◆ EXERCISE: Reproduce every one of the following entries word for word, without changing or leaving out anything.
[Start of RECORD EXCERPTS]
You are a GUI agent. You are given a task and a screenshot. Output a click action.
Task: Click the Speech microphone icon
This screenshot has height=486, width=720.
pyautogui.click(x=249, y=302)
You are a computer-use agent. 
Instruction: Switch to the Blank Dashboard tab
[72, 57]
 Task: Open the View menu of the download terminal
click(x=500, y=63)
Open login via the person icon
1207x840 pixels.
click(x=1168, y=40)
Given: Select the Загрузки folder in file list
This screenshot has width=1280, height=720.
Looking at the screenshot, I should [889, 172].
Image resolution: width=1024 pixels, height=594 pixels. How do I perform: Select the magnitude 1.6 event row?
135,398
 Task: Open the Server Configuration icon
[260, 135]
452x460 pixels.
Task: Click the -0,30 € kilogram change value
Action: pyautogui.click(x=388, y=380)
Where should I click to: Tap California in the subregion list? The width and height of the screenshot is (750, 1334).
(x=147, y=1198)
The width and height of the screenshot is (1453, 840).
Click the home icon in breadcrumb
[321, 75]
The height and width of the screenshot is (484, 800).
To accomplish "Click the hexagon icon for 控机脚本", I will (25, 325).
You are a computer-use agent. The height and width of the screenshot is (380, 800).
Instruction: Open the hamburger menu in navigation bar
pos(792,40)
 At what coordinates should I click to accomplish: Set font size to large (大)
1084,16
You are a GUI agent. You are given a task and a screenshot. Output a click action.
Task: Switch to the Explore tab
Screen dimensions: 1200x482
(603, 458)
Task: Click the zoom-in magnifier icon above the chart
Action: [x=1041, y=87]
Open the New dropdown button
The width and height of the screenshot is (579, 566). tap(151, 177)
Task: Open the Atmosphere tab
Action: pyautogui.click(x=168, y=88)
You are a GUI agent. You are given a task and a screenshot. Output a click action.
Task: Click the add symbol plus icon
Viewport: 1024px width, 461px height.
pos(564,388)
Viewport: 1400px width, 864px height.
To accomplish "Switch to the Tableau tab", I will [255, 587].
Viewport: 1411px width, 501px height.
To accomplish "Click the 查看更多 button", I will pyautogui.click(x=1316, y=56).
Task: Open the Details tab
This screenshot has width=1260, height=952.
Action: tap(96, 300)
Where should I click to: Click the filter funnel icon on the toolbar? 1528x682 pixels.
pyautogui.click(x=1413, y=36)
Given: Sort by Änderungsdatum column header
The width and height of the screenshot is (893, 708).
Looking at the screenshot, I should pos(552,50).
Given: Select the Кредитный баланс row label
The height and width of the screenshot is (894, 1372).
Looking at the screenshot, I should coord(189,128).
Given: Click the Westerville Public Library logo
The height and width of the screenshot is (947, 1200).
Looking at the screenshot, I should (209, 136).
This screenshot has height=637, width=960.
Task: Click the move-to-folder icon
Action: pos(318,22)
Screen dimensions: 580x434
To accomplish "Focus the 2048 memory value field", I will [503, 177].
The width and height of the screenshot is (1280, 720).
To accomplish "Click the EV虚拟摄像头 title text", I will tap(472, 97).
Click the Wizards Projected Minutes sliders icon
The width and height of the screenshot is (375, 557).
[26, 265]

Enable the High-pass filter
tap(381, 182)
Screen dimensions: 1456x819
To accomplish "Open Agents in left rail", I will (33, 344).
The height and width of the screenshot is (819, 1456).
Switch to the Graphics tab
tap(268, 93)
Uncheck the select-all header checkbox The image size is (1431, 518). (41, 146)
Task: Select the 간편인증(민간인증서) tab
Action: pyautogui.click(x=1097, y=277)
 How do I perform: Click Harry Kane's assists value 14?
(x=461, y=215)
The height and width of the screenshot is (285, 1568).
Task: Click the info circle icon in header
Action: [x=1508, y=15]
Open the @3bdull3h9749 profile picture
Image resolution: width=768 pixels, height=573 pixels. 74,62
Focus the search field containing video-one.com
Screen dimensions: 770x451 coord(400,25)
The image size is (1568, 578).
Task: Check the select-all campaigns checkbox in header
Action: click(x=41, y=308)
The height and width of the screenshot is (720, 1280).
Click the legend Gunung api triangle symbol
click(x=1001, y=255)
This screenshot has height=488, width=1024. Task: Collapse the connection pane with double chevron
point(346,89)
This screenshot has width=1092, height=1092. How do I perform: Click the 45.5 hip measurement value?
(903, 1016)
[End of RECORD EXCERPTS]
◆ CORRECT RESULT:
You are a GUI agent. You are given a task and a screenshot. Output a click action.
Task: Click the Speech microphone icon
This screenshot has height=486, width=720.
pyautogui.click(x=249, y=302)
You are a computer-use agent. 
Instruction: Switch to the Blank Dashboard tab
[72, 57]
 Task: Open the View menu of the download terminal
click(x=500, y=63)
Open login via the person icon
1207x840 pixels.
click(x=1168, y=40)
Given: Select the Загрузки folder in file list
This screenshot has width=1280, height=720.
Looking at the screenshot, I should [889, 172].
Image resolution: width=1024 pixels, height=594 pixels. How do I perform: Select the magnitude 1.6 event row?
135,398
 Task: Open the Server Configuration icon
[260, 135]
452x460 pixels.
Task: Click the -0,30 € kilogram change value
Action: pyautogui.click(x=388, y=380)
Where should I click to: Tap California in the subregion list? The width and height of the screenshot is (750, 1334).
(x=147, y=1198)
The width and height of the screenshot is (1453, 840).
Click the home icon in breadcrumb
[321, 75]
The height and width of the screenshot is (484, 800).
To accomplish "Click the hexagon icon for 控机脚本", I will (25, 325).
You are a computer-use agent. The height and width of the screenshot is (380, 800).
Instruction: Open the hamburger menu in navigation bar
pos(792,40)
 At what coordinates should I click to accomplish: Set font size to large (大)
1084,16
You are a GUI agent. You are given a task and a screenshot. Output a click action.
Task: Switch to the Explore tab
Screen dimensions: 1200x482
(603, 458)
Task: Click the zoom-in magnifier icon above the chart
Action: [x=1041, y=87]
Open the New dropdown button
The width and height of the screenshot is (579, 566). tap(151, 177)
Task: Open the Atmosphere tab
Action: pyautogui.click(x=168, y=88)
You are a GUI agent. You are given a task and a screenshot. Output a click action.
Task: Click the add symbol plus icon
Viewport: 1024px width, 461px height.
pos(564,388)
Viewport: 1400px width, 864px height.
To accomplish "Switch to the Tableau tab", I will [255, 587].
Viewport: 1411px width, 501px height.
To accomplish "Click the 查看更多 button", I will pyautogui.click(x=1316, y=56).
Task: Open the Details tab
This screenshot has width=1260, height=952.
Action: tap(96, 300)
Where should I click to: Click the filter funnel icon on the toolbar? 1528x682 pixels.
pyautogui.click(x=1413, y=36)
Given: Sort by Änderungsdatum column header
The width and height of the screenshot is (893, 708).
Looking at the screenshot, I should pos(552,50).
Given: Select the Кредитный баланс row label
The height and width of the screenshot is (894, 1372).
Looking at the screenshot, I should coord(189,128).
Given: Click the Westerville Public Library logo
The height and width of the screenshot is (947, 1200).
Looking at the screenshot, I should (209, 136).
This screenshot has height=637, width=960.
Task: Click the move-to-folder icon
Action: pos(318,22)
Screen dimensions: 580x434
To accomplish "Focus the 2048 memory value field", I will [503, 177].
The width and height of the screenshot is (1280, 720).
To accomplish "Click the EV虚拟摄像头 title text", I will tap(472, 97).
Click the Wizards Projected Minutes sliders icon
The width and height of the screenshot is (375, 557).
[26, 265]

Enable the High-pass filter
tap(381, 182)
Screen dimensions: 1456x819
To accomplish "Open Agents in left rail", I will (33, 344).
The height and width of the screenshot is (819, 1456).
Switch to the Graphics tab
tap(268, 93)
Uncheck the select-all header checkbox The image size is (1431, 518). (41, 146)
Task: Select the 간편인증(민간인증서) tab
Action: pyautogui.click(x=1097, y=277)
 How do I perform: Click Harry Kane's assists value 14?
(x=461, y=215)
The height and width of the screenshot is (285, 1568).
Task: Click the info circle icon in header
Action: [x=1508, y=15]
Open the @3bdull3h9749 profile picture
Image resolution: width=768 pixels, height=573 pixels. 74,62
Focus the search field containing video-one.com
Screen dimensions: 770x451 coord(400,25)
The image size is (1568, 578).
Task: Check the select-all campaigns checkbox in header
Action: click(x=41, y=308)
The height and width of the screenshot is (720, 1280).
Click the legend Gunung api triangle symbol
click(x=1001, y=255)
This screenshot has height=488, width=1024. Task: Collapse the connection pane with double chevron
point(346,89)
This screenshot has width=1092, height=1092. How do I perform: Click the 45.5 hip measurement value?
(903, 1016)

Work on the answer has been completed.